- Born: c. 1710 Cherkasy, Cossack Hetmanate (present-day Ukraine)
- Died: c. 1782 (aged 71–72) Saint Petersburg, Tsardom of Russia
- Genres: Classical
- Occupations: Composer, musician
- Instruments: lute; kobza; bandura;

= Timofiy Bilohradsky =

Ukrainian composer

Timofiy Bilohradsky (Тимофій Білоградський), also given as Belogradsky, or Pelogradsky (c. 1710 – c. 1782) was a lutenist, composer and kobzar-bandurist of Ukrainian ethnicity. He was active in St. Petersburg and Königsberg.

==Life==
Little is known about Bilohradsky's childhood. He is thought to have been born in or near the city of Cherkasy (now in Ukraine) and that he learned to play the kobza and the lute at the Hlukhiv Music Academy. He is said to have had an excellent singing voice and great musical aptitude. In 1725 he was invited to St Petersburg to sing in the Imperial Church Capella. In 1733 Tsarina Anna sent Bilohradsky to Dresden in the retinue of the ambassador, Hermann Karl von Keyserling. In Dresden, Bilohradsky was able to perfect his lute playing under the tutelage of Silvius Leopold Weiss - the most important lutenist-composer of the 18th century. He also studied voice with Faustina Bordoni-Hasse, and castrato Domenico Annibali. Bilohradsky became one of the highest trained musicians in the Russian Court Capella.

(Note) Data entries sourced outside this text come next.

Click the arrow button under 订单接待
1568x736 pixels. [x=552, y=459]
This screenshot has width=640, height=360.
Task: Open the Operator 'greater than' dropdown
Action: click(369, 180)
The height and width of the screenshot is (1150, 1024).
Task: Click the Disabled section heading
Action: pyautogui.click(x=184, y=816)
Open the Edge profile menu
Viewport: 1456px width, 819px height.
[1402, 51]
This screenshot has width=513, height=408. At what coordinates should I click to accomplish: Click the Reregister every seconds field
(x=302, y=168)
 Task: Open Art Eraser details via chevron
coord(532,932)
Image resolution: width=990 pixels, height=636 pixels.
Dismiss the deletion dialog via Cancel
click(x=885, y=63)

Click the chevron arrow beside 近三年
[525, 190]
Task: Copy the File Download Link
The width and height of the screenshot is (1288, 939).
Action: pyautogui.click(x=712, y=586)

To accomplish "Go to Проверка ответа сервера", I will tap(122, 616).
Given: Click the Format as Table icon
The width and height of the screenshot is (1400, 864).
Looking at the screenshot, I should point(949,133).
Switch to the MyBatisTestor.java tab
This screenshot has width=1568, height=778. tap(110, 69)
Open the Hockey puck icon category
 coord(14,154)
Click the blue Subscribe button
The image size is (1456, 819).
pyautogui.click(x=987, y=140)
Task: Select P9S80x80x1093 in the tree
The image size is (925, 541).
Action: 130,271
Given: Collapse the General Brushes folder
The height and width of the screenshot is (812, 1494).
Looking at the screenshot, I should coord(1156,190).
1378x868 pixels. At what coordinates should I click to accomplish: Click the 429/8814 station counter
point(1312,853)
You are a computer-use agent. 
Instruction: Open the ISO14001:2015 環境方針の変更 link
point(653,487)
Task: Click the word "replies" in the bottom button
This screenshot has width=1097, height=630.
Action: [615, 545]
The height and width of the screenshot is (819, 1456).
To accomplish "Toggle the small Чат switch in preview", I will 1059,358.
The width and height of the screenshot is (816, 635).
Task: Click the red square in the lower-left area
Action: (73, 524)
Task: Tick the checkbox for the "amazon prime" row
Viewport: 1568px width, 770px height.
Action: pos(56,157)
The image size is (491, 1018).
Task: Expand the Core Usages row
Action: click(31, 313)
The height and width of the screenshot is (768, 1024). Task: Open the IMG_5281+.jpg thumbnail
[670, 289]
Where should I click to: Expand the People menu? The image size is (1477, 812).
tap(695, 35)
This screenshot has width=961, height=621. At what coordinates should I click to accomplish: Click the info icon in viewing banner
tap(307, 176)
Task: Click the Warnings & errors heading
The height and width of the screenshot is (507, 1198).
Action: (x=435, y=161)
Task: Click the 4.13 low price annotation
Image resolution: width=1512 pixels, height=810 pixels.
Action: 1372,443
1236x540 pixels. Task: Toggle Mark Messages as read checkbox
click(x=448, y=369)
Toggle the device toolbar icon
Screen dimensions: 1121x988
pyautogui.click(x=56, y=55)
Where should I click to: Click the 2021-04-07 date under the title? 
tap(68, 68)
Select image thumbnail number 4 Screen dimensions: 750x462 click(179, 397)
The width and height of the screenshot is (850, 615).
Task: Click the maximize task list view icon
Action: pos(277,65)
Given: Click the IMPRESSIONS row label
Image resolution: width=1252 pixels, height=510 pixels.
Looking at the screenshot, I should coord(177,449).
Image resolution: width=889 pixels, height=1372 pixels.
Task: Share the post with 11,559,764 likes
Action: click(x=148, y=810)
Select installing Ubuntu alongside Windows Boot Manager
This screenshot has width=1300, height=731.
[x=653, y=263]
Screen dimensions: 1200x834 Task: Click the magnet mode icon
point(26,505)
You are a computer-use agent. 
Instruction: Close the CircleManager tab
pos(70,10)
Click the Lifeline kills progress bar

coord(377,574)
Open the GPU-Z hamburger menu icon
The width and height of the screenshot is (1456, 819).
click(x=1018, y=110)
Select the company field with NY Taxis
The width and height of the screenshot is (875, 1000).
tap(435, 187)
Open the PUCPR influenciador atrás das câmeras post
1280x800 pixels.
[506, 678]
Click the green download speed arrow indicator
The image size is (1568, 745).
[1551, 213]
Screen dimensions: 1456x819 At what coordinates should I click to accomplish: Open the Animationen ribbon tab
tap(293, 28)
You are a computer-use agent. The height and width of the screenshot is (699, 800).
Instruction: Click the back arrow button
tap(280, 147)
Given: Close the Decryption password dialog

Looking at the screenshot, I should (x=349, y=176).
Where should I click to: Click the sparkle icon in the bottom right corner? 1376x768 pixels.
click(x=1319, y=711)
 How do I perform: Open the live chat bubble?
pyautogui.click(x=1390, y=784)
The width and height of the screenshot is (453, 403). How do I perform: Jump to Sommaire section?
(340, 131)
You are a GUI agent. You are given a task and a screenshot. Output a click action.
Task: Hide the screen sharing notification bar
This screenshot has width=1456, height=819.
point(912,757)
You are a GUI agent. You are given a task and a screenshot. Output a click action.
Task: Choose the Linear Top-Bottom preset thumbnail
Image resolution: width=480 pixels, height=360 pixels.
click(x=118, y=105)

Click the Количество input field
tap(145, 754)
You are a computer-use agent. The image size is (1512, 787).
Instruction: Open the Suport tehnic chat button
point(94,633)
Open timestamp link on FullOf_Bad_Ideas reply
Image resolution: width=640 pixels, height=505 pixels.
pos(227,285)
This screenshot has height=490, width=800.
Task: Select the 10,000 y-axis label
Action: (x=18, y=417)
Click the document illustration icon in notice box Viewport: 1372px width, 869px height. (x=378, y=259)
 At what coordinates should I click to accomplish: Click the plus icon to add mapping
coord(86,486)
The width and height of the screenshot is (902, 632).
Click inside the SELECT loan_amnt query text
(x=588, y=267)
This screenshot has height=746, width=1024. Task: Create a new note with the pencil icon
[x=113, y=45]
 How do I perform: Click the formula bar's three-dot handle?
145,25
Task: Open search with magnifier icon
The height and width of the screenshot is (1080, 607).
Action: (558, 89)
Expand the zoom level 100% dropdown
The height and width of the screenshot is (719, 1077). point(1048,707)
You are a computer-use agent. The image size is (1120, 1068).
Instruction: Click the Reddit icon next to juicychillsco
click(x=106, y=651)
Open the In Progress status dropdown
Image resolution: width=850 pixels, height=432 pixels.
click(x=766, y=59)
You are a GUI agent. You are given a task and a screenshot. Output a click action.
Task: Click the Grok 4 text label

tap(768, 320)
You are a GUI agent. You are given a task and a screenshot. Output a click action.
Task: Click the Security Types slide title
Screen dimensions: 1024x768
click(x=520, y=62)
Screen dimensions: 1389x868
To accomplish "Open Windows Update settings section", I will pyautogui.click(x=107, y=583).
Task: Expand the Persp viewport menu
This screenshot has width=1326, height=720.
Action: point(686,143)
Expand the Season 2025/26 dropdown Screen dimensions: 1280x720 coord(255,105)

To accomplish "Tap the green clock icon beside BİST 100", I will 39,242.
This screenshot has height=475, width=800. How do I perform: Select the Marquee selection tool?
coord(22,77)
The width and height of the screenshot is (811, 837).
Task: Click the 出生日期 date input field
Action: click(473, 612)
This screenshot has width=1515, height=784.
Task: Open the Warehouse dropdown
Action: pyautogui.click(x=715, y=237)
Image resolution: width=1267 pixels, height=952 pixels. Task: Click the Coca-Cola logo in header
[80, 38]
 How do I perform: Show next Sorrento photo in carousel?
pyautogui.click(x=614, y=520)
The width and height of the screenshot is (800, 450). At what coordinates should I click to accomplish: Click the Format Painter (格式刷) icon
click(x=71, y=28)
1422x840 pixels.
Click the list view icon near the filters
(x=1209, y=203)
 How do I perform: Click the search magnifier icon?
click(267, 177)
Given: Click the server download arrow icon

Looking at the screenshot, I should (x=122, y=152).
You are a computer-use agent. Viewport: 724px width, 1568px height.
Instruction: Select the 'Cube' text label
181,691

In 1739, Bilohradsky returned to St Petersburg, where he continued to work as a court musician. In 1741 he returned to Germany where he became known as a virtuoso lutenist and singer and for some time lived in Königsberg where he had a number of students - notably Johann Reichardt (father of Johann Friedrich Reichardt), and Johann Georg Hamann, the Sturm-und-Drang philosopher.

In his last years he lived in Petersburg. The "Moscow Weiss Manuscript" is ascribed to Bilohradsky or his circle. As a composer Bilohradsky is known for a set of songs and romances to the texts by Sumarokov that enjoyed considerable popularity in the 18th century.

His niece, Yelizaveta Belogradskaya, became famous as a first Russian opera-singer, she sang at the Imperial St. Petersburg opera and was also known as a composer.